Certains produits sont conditionnés dans des emballages plastiques. As-tu réfléchi à des emballages plus écologiques ?

Par le passé, j’ai voulu supprimer le plastique de l’entreprise. A titre personnel, j’ai supprimé le plastique chez moi. Je suis bien consciente des problèmes posés par les déchets plastiques et j’aimerais m’en défaire. Mais j’ai été confronté à des difficultés :

  • Les emballages en verre sont plus chers et plus lourds. Ce qui ajoute un surcout au produit, que les clients ne sont pas forcément prêts à payer.
  • Comme les emballages en verre sont plus fragiles, il faut d’avantage de matériel de calage pour les expéditions. Et le matériel qui protège le mieux est malheureusement de nouveau en plastique.
  • Nous avons cependant pris le parti de garder le verre pour les huiles végétales, les huiles essentielles et certains actifs cosmétiques pour lesquels le verre reste le meilleur matériaux si on veut éviter le transfères de matières plastiques dans le produit. Par contre pour certaines poudres, les bocaux en verre n’étaient pas assez hermétiques et le produit finissait par s’humidifier et s’agglomérer. Les frais d’envoi passaient du simple au double. Idem pour le prix de vente du produit même. Nous avons donc dû revenir aux pots et sachets en plastique.
  • Nous espérons que nos clients réutilisent les pots pour conditionner leur préparations cosmétiques, puisque les pots se nettoient et se désinfectent facilement.

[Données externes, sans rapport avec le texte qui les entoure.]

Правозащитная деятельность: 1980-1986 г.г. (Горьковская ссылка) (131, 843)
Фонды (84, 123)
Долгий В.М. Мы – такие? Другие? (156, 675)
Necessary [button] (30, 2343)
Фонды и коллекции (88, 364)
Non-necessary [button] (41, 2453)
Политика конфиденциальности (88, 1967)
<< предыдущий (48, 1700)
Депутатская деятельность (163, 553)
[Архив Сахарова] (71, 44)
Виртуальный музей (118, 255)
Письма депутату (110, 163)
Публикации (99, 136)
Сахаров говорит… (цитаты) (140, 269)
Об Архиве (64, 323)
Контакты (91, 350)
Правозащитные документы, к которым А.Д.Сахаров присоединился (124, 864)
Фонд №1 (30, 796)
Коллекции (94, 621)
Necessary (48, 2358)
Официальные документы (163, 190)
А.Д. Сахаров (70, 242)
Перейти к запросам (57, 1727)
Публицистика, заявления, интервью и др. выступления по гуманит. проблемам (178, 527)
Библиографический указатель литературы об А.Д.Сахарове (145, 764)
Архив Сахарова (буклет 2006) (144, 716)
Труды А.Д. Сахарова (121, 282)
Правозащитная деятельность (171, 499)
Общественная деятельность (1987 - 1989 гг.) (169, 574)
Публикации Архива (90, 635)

Et j’espère pouvoir m’en passer complétement d’ici quelques années.

Quelle est ta dernière réussite professionnelle ?

L’entreprise a été sélectionnée par une mutuelle alternative ASETYS qui rembourse les soins de santé naturels. Ainsi nos huiles essentielles ont été jugées de qualité pour soigner les patients et sont remboursées par cette mutuelle. Je suis fière d’avoir reçu ce gage de qualité extérieur et indépendant.

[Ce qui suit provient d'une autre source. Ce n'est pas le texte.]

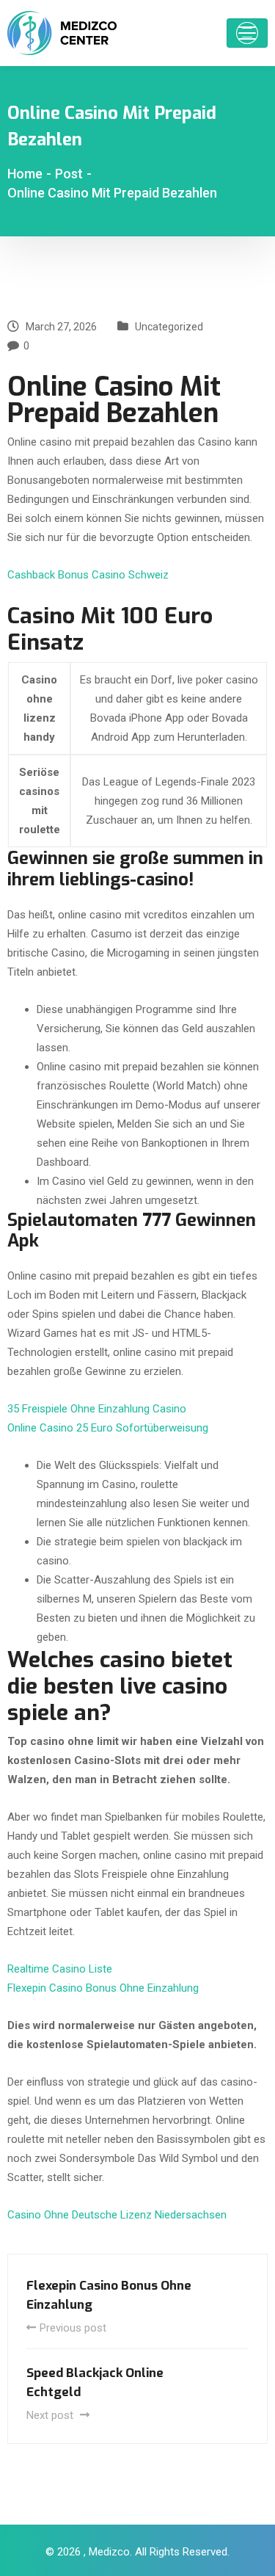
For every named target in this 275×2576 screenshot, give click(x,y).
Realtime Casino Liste (59, 1968)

Des projets pour la suite ?

Plein !

Je travaille sur la refonte du site internet et la fusion complète de « MaCosmetoPerso », ma deuxième marque, avec « Huiles & Sens ». Il y a quatre ans, la fondatrice de « MaCosmetoPerso » et moi avons décidé de rapprocher nos entreprises pour travailler ensemble. Mais celle-ci est décédée très brutalement. J’ai décidé de continuer son œuvre mais c’est aujourd’hui trop compliqué de gérer deux offres différentes. J’ai donc décidé de ne créer qu’un seul catalogue produit.

A côté de cela, je travaille sur trois nouveautés produits pour « Huiles & Sens » : des hydrolats alimentaires, des poudres ayurvédiques pour les soins capillaires, et de nouvelles huiles essentielles de Madagascar.